◆ Work task
Copy out every entry, keeping each character the same.

********************

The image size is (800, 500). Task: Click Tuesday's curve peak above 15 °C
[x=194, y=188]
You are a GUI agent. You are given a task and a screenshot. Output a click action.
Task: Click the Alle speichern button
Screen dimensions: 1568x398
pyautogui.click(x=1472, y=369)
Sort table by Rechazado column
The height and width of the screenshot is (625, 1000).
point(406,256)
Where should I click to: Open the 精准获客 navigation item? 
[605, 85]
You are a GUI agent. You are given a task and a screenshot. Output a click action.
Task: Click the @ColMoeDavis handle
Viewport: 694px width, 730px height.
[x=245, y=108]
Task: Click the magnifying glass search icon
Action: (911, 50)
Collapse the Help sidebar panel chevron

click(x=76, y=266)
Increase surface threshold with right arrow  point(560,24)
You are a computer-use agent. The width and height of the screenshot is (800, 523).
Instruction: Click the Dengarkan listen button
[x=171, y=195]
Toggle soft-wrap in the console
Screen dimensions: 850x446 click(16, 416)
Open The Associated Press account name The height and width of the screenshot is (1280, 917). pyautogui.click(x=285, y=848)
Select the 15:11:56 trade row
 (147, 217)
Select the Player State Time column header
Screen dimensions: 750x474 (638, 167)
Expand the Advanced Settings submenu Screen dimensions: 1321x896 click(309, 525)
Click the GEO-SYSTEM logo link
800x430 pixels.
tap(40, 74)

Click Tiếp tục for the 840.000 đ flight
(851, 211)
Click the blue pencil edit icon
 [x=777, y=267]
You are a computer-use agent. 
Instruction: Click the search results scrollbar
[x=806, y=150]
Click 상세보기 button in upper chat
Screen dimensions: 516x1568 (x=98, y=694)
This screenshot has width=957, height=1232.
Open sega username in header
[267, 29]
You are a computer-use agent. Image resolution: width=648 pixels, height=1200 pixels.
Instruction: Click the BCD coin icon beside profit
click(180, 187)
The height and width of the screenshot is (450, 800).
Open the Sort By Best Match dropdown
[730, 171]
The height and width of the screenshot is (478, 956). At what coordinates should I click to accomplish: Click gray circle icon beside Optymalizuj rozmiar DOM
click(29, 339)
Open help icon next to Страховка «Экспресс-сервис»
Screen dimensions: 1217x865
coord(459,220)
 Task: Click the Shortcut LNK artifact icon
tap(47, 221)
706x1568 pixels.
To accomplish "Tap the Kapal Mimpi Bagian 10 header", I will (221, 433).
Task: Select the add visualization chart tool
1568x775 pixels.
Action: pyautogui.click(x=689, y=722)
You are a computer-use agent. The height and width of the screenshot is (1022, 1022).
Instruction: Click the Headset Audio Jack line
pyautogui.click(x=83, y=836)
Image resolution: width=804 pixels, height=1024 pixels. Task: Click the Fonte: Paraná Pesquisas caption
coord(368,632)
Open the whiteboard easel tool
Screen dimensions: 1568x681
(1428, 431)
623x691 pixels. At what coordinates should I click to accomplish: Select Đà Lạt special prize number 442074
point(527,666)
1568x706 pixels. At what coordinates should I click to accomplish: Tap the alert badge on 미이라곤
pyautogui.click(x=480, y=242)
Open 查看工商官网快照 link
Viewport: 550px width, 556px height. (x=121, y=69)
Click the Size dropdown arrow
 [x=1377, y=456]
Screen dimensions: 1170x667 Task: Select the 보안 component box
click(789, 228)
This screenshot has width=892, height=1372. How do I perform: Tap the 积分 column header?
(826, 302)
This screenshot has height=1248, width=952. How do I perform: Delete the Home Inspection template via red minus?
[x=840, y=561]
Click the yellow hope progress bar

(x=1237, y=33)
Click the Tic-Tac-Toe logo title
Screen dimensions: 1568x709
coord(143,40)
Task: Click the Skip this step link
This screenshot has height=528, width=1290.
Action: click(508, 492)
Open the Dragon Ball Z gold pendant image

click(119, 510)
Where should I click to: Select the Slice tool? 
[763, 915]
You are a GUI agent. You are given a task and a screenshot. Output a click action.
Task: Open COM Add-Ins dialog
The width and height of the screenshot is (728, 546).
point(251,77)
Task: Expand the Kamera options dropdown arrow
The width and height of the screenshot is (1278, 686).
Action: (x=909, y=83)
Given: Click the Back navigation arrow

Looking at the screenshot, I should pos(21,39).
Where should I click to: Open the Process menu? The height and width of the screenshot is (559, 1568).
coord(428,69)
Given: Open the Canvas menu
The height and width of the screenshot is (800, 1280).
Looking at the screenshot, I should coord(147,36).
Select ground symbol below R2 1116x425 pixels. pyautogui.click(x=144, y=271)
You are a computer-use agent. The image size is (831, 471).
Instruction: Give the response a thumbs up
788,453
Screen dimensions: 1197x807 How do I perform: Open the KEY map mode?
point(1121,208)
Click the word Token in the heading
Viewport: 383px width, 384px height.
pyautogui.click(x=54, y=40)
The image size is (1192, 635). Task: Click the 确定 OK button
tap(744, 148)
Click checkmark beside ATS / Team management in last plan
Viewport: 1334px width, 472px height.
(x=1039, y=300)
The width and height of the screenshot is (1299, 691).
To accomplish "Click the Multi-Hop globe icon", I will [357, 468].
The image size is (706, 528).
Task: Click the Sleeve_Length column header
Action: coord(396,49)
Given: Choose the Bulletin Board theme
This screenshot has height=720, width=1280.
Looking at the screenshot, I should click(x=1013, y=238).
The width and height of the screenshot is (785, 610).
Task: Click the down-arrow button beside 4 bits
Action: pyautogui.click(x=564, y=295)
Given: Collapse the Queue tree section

********************

◆ Solution below
The image size is (800, 500). Task: Click Tuesday's curve peak above 15 °C
[x=194, y=188]
You are a GUI agent. You are given a task and a screenshot. Output a click action.
Task: Click the Alle speichern button
Screen dimensions: 1568x398
pyautogui.click(x=1472, y=369)
Sort table by Rechazado column
The height and width of the screenshot is (625, 1000).
point(406,256)
Where should I click to: Open the 精准获客 navigation item? 
[605, 85]
You are a GUI agent. You are given a task and a screenshot. Output a click action.
Task: Click the @ColMoeDavis handle
Viewport: 694px width, 730px height.
[x=245, y=108]
Task: Click the magnifying glass search icon
Action: (911, 50)
Collapse the Help sidebar panel chevron

click(x=76, y=266)
Increase surface threshold with right arrow  point(560,24)
You are a computer-use agent. The width and height of the screenshot is (800, 523).
Instruction: Click the Dengarkan listen button
[x=171, y=195]
Toggle soft-wrap in the console
Screen dimensions: 850x446 click(16, 416)
Open The Associated Press account name The height and width of the screenshot is (1280, 917). pyautogui.click(x=285, y=848)
Select the 15:11:56 trade row
 (147, 217)
Select the Player State Time column header
Screen dimensions: 750x474 (638, 167)
Expand the Advanced Settings submenu Screen dimensions: 1321x896 click(309, 525)
Click the GEO-SYSTEM logo link
800x430 pixels.
tap(40, 74)

Click Tiếp tục for the 840.000 đ flight
(851, 211)
Click the blue pencil edit icon
 [x=777, y=267]
You are a computer-use agent. 
Instruction: Click the search results scrollbar
[x=806, y=150]
Click 상세보기 button in upper chat
Screen dimensions: 516x1568 (x=98, y=694)
This screenshot has width=957, height=1232.
Open sega username in header
[267, 29]
You are a computer-use agent. Image resolution: width=648 pixels, height=1200 pixels.
Instruction: Click the BCD coin icon beside profit
click(180, 187)
The height and width of the screenshot is (450, 800).
Open the Sort By Best Match dropdown
[730, 171]
The height and width of the screenshot is (478, 956). At what coordinates should I click to accomplish: Click gray circle icon beside Optymalizuj rozmiar DOM
click(29, 339)
Open help icon next to Страховка «Экспресс-сервис»
Screen dimensions: 1217x865
coord(459,220)
 Task: Click the Shortcut LNK artifact icon
tap(47, 221)
706x1568 pixels.
To accomplish "Tap the Kapal Mimpi Bagian 10 header", I will (221, 433).
Task: Select the add visualization chart tool
1568x775 pixels.
Action: pyautogui.click(x=689, y=722)
You are a computer-use agent. The height and width of the screenshot is (1022, 1022).
Instruction: Click the Headset Audio Jack line
pyautogui.click(x=83, y=836)
Image resolution: width=804 pixels, height=1024 pixels. Task: Click the Fonte: Paraná Pesquisas caption
coord(368,632)
Open the whiteboard easel tool
Screen dimensions: 1568x681
(1428, 431)
623x691 pixels. At what coordinates should I click to accomplish: Select Đà Lạt special prize number 442074
point(527,666)
1568x706 pixels. At what coordinates should I click to accomplish: Tap the alert badge on 미이라곤
pyautogui.click(x=480, y=242)
Open 查看工商官网快照 link
Viewport: 550px width, 556px height. (x=121, y=69)
Click the Size dropdown arrow
 [x=1377, y=456]
Screen dimensions: 1170x667 Task: Select the 보안 component box
click(789, 228)
This screenshot has width=892, height=1372. How do I perform: Tap the 积分 column header?
(826, 302)
This screenshot has height=1248, width=952. How do I perform: Delete the Home Inspection template via red minus?
[x=840, y=561]
Click the yellow hope progress bar

(x=1237, y=33)
Click the Tic-Tac-Toe logo title
Screen dimensions: 1568x709
coord(143,40)
Task: Click the Skip this step link
This screenshot has height=528, width=1290.
Action: click(508, 492)
Open the Dragon Ball Z gold pendant image

click(119, 510)
Where should I click to: Select the Slice tool? 
[763, 915]
You are a GUI agent. You are given a task and a screenshot. Output a click action.
Task: Open COM Add-Ins dialog
The width and height of the screenshot is (728, 546).
point(251,77)
Task: Expand the Kamera options dropdown arrow
The width and height of the screenshot is (1278, 686).
Action: (x=909, y=83)
Given: Click the Back navigation arrow

Looking at the screenshot, I should pos(21,39).
Where should I click to: Open the Process menu? The height and width of the screenshot is (559, 1568).
coord(428,69)
Given: Open the Canvas menu
The height and width of the screenshot is (800, 1280).
Looking at the screenshot, I should coord(147,36).
Select ground symbol below R2 1116x425 pixels. pyautogui.click(x=144, y=271)
You are a computer-use agent. The image size is (831, 471).
Instruction: Give the response a thumbs up
788,453
Screen dimensions: 1197x807 How do I perform: Open the KEY map mode?
point(1121,208)
Click the word Token in the heading
Viewport: 383px width, 384px height.
pyautogui.click(x=54, y=40)
The image size is (1192, 635). Task: Click the 确定 OK button
tap(744, 148)
Click checkmark beside ATS / Team management in last plan
Viewport: 1334px width, 472px height.
(x=1039, y=300)
The width and height of the screenshot is (1299, 691).
To accomplish "Click the Multi-Hop globe icon", I will [357, 468].
The image size is (706, 528).
Task: Click the Sleeve_Length column header
Action: coord(396,49)
Given: Choose the Bulletin Board theme
This screenshot has height=720, width=1280.
Looking at the screenshot, I should click(x=1013, y=238).
The width and height of the screenshot is (785, 610).
Task: Click the down-arrow button beside 4 bits
Action: pyautogui.click(x=564, y=295)
Given: Collapse the Queue tree section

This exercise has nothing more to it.